**Exercice écrit 1:** Dans les enregistrements, recopiez les lignes depuis celle qui contient « The height and width of the screenshot is (738, 1229). » jusqu'à celle qui contient « Action: (x=171, y=233) » incluse, en remplaçant « Saul Goodman » par « Walter White » sans rien modifier d'autre.
§
Le 16 avril 2021 plus de 250 participants rejoignaient la journée Wikimedia Culture et Numérique pour une 2e édition en ligne, entièrement consacrée à l’open content. Wikimédia France y retrouvait pour l’occasion ses partenaires de l’édition 2019, les Archives nationales et le Clic France.
Au delà du chiffre des participations ce sont les nombreuses réactions des agents culturels et l’enthousiasme des intervenants au cours de l’événement qui permettent d’y voir un signe encourageant vers une politique partagée de diffusion des contenus patrimoniaux sous licences libres en France.
Introspection et impatience
Comme tout concept, l’open content souffre d’abord des contours qu’on lui offre, des principes qu’on lui accorde tour à tour avant d’être figé par les usages ou par un consensus scientifique.
Ajoutons à cela la difficulté de se faire une place au sein d’une fratrie dont les premier-nés ont déjà marqué de leur empreinte le débat public.
Open data, open science, open source, open access… Quel parent de famille nombreuse ne s’est jamais perdu dans les prénoms ? Le petit dernier en fait toujours les frais bien qu’il bénéficie souvent des acquis durement payés par ses aînés. Mais si l’open content hérite bien d’un environnement du libre déjà sémantisé, il ne bénéficie pas nécessairement des politiques engagées jusqu’ici.
L’open data aura d’ailleurs connu de nombreuses affres et son application par les collectivités territoriales laisse encore à désirer. Pourtant, si l’on imagine mal une iconographie patrimoniale sans informations, la donnée culturelle elle-même a bien du mal à verdoyer seule dans le paysage numérique. L’image du domaine public trouve sa véritable valeur ici. Lorsqu’elle permet à chacun d’en bénéficier sans jamais s’en emparer. Même les images fixes sont toujours de voyage.
Et si la numérisation a un coût, il est à peine couvert par la monétisation des numérisations d’une œuvre en deux dimensions. De plus en plus d’institutions culturelles en prennent conscience et choisissent d’apporter une valeur d’usage aux images, plus prometteuse que leur valeur marchande.
§
**Exercice écrit 2:**
Répondez à ces questions d'après l'extrait :
(a) À quelle date s'est tenue la journée Wikimedia Culture et Numérique ?
(b) Quels partenaires de l'édition 2019 Wikimédia France y a-t-elle retrouvés ?
(c) Combien de participants ont rejoint la journée ?
§
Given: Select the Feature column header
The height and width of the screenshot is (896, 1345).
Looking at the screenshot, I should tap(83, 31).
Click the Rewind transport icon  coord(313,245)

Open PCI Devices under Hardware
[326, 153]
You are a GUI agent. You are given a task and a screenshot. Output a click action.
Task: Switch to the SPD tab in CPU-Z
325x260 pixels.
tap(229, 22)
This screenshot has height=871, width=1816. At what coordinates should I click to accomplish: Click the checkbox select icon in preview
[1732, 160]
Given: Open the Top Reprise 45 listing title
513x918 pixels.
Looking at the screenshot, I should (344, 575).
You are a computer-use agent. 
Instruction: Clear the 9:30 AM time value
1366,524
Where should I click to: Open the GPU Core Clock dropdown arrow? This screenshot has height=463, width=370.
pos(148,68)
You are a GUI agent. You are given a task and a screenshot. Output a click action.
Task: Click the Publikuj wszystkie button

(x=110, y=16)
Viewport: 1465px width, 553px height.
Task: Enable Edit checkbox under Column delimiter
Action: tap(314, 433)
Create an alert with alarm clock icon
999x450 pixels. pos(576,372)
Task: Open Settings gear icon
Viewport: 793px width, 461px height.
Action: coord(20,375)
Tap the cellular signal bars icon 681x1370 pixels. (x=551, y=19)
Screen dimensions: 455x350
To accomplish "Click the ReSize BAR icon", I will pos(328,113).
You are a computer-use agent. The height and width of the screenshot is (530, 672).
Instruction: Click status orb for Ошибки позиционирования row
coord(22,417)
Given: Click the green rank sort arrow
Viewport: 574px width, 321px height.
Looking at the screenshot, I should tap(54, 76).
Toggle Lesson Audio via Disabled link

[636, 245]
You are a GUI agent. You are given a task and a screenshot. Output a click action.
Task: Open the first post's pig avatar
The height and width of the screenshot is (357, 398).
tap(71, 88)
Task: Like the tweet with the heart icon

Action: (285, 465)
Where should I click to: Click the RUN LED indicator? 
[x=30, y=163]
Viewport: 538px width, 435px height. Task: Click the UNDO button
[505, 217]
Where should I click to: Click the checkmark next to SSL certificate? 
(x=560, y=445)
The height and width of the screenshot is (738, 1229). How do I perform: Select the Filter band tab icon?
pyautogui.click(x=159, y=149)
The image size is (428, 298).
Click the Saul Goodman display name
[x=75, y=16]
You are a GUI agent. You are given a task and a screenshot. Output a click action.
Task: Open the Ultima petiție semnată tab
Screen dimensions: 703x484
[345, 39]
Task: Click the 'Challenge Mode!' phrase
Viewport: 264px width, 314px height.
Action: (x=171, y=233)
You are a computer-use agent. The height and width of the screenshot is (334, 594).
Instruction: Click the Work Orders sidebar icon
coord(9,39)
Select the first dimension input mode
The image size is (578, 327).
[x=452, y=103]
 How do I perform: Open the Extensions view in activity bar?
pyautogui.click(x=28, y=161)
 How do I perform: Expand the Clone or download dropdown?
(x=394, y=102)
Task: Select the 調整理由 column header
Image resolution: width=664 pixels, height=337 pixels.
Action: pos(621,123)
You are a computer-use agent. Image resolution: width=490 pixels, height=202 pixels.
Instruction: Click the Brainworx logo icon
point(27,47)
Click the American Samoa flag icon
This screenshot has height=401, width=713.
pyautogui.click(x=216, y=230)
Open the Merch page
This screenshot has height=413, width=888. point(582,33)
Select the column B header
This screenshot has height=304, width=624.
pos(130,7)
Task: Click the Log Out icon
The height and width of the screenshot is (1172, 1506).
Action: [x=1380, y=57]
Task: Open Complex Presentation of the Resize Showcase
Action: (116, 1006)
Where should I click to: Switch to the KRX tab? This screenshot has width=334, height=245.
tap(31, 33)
§
**Réponse complète 1:**
The height and width of the screenshot is (738, 1229). How do I perform: Select the Filter band tab icon?
pyautogui.click(x=159, y=149)
The image size is (428, 298).
Click the Walter White display name
[x=75, y=16]
You are a GUI agent. You are given a task and a screenshot. Output a click action.
Task: Open the Ultima petiție semnată tab
Screen dimensions: 703x484
[345, 39]
Task: Click the 'Challenge Mode!' phrase
Viewport: 264px width, 314px height.
Action: (x=171, y=233)

**Réponse complète 2:**
(a) Le 16 avril 2021.
(b) Les Archives nationales et le Clic France.
(c) Plus de 250 participants.